Re: [RFC][PATCH 00/23] VFS: Introduce superblock configuration context [ver #4]
From: David Howells
Date: Tue May 30 2017 - 11:36:21 EST
Al Viro <viro@xxxxxxxxxxxxxxxxxx> wrote:
> Random notes:
> * "sb_config" looks rather odd in the current variant; mount_context,
> perhaps? Or fs_context, for that matter... Anyway, that's trivial.
You can argue that one with MiklÃs. He argued against mount_context as I had
it originally. His point is that the same struct may be used when
reconfiguring an sb - which isn't exactly a mount operation (even though we do
it that day today with remount).
> * if NFS folks want to play with EXPORT_SYMBOL_GPL, fine, but any
> EXPORT_SYMBOL_GPL in vfs proper is a mistake. If it's an interface that
> makes sense, just export it; if it's a vewwwy, vewwwy pwiwate interface
> for some specific module - let's figure out how to deal with that layering
> violation rather than exporting it at all.
I agree, but apparently not everyone does. There are _GPL symbols in the core
VFS that I need to replace.
> * what the hell is ms_flags thing doing in __vfs_new_sb_config()?
> It's a really vile mix of unrelated flags and operations we had in existing
> mount(2) ABI. With MS_KERNMOUNT thrown into that loo^Wmix. Sure, we need
> to parse the garbage fed to mount(2). And we need to pass that garbage to
> "legacy" types as well, but let's not inflict it upon the new mechanisms.
I know, but we might get it from mount(2). I can tamp down the flag mask and
translate it from MS_*, but the MS_* flags are also stored in the superblock
(->s_flags).
I've removed the MNT_* flags from there already.
> * what's wrong with simple_pin_fs() as it is? You keep
> vfs_kern_mount() anyway, so...
I would like to replace vfs_kern_mount() and vfs_submount(), with the _sc
versions but the users would need converting first. It might make sense to
retain an __init variant of the former though.
> * vfs_new_sb_config(): please, move dealing with name into the caller.
> Then you would be able to use it more than once.

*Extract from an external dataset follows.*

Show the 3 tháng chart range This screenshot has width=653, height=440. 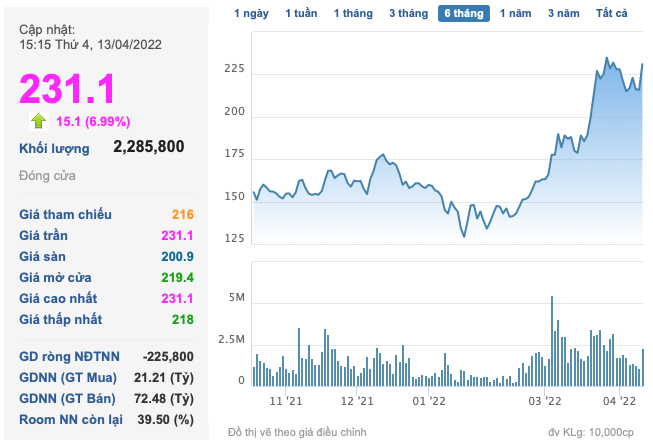click(407, 13)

Technically, it's used twice, but okay. I guess I should just rename
__vfs_new_sb_config() to vfs_new_sb_config() and add the extra parameters to
the caller.
> * submount side of that thing: do we ever want a type different from
> that of src_sb,
Hmmm... Good question. For the moment I've assumed not. I've killed off the
NFS special types since I can now carry the information in the sb_config
struct that they previously conveyed.
> and how the fuck would methods know what to do with it?
Until I have an example, it's hard to say.

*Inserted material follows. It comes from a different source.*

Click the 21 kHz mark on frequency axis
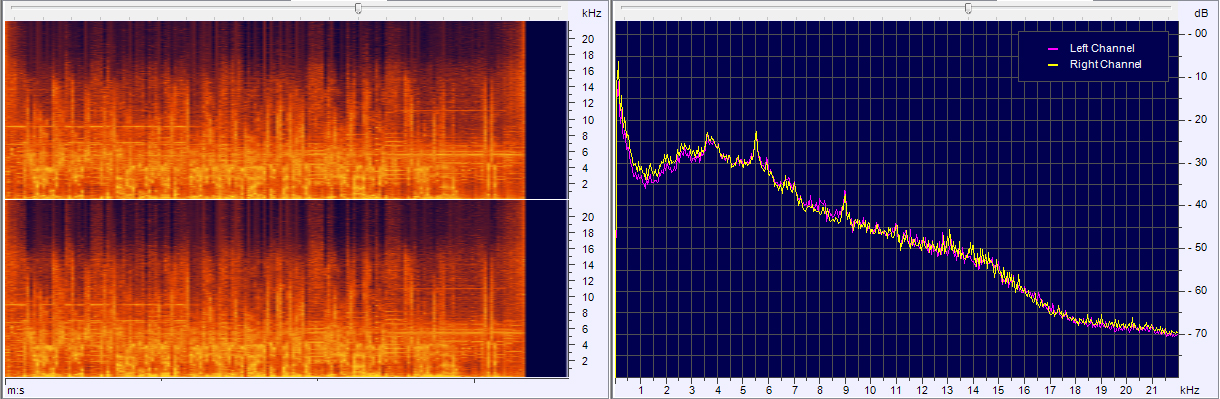 tap(1151, 389)
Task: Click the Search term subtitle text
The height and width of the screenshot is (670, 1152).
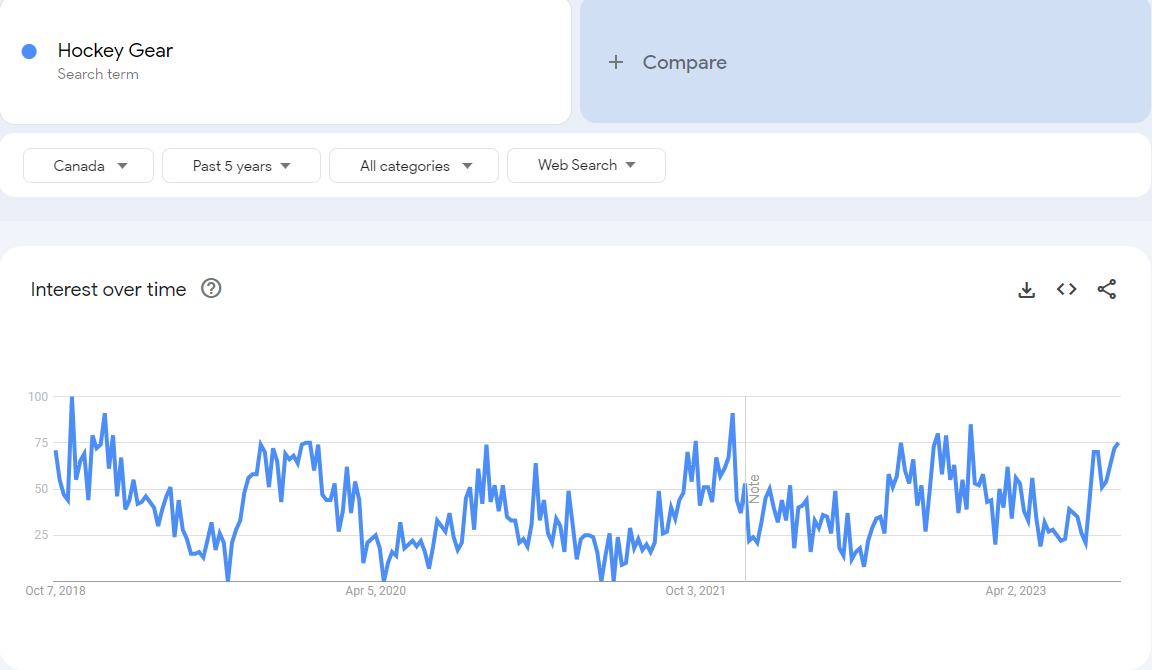Action: click(98, 74)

> * remounts: where (if anywhere) do you call ->validate() for those,
It got moved out of the path that revalidate was invoking. I need to put it
back.
However, it may be worth leaving this to the filesystem to invoke during
->get_tree() and ->remount_fs() as it then has access to the on-disk fs
metadata if a blockdev is being used, against which it may need to do
validation.
The biggest advantage of having a separate call is that the argument
combination can be validated before taking any locks, opening a blockdev or
sending packets on the network.
> and if you do not, WTF is this
> + if (cfg->sc.purpose == SB_CONFIG_FOR_REMOUNT)
> + return 0;
> for? You know, the only place that ever looks at ->purpose...

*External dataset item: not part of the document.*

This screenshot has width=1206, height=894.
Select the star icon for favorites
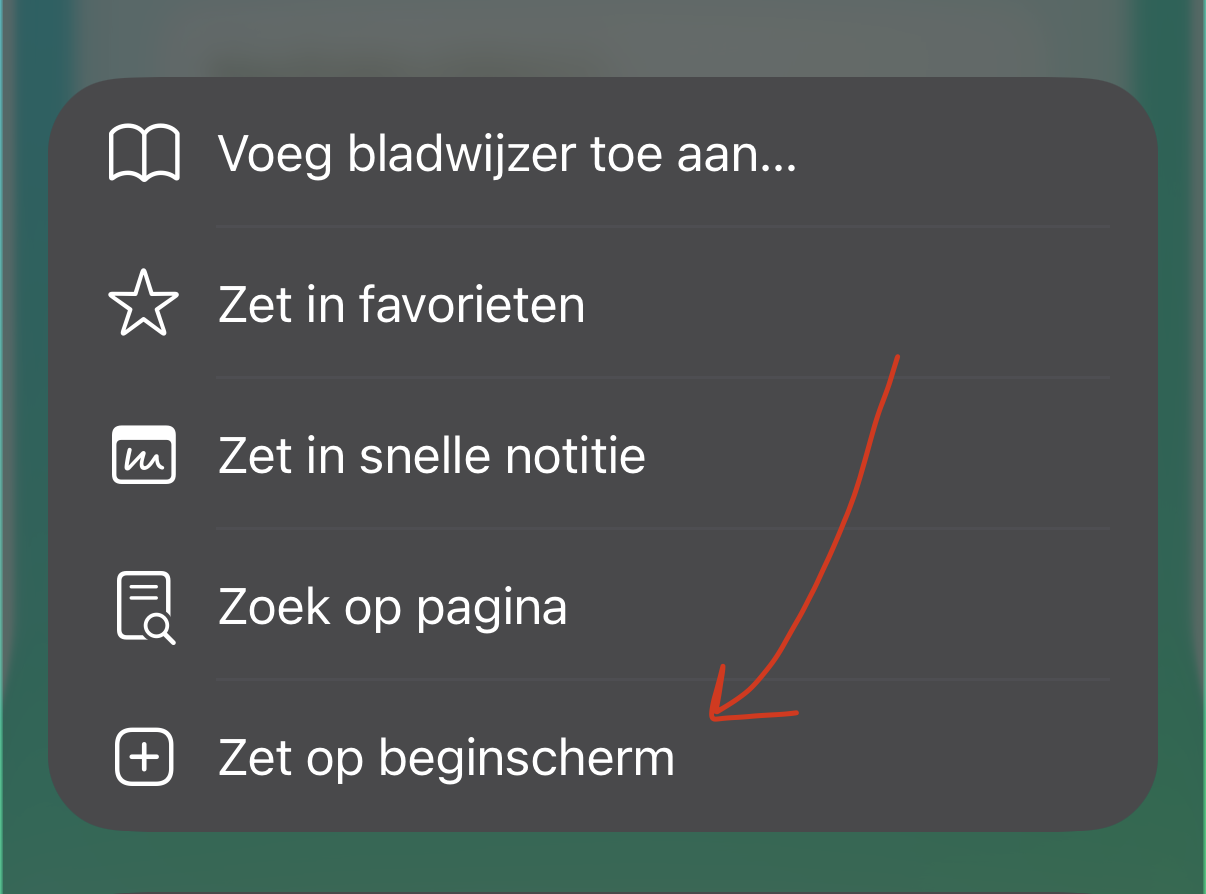pyautogui.click(x=143, y=304)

That being the only place is true at the moment, but may not remain so as more
filesystems are converted.
> * docs need to be brought in sync with code - 'purpose' is called 'mount_type'
> in those, which is especially unpleasant since you do introduce a field called just
> that - NFS-only and in NFS-private part.
Yep.
> * you don't need to register filesystem to use kern_mount()
Hmmm... I'm not sure whether that's actually a problem.
> * locking inode in fsmount(2). What for?
Yeah, I can get rid of that. The superblock-getting bit used to be done after
this point, so the lock was necessary to prevent a race.
> * ->sb_mountpoint(). YALinuxSadoMasochismHook. Not called on normal
> mount(2) pathway. Yuck...
That replaces security_sb_kern_mount(). That should move into
do_new_mount_sc().
> * could you split whitespace parts off? Minor, but...
You mean patch 2? You could just take that one patch and apply it/pass it to
Linus, then I could rebase.
> * I'd like to see ipc/mqueue.c dealt with as well; feels like procfs
> counterpart might have too much open-coded. This would show what might be
> folded into saner helpers...
Okay. Any other file system types you'd like to see done immediately?
cpuset, maybe?
I still have to finish the ext4 conversion too.
David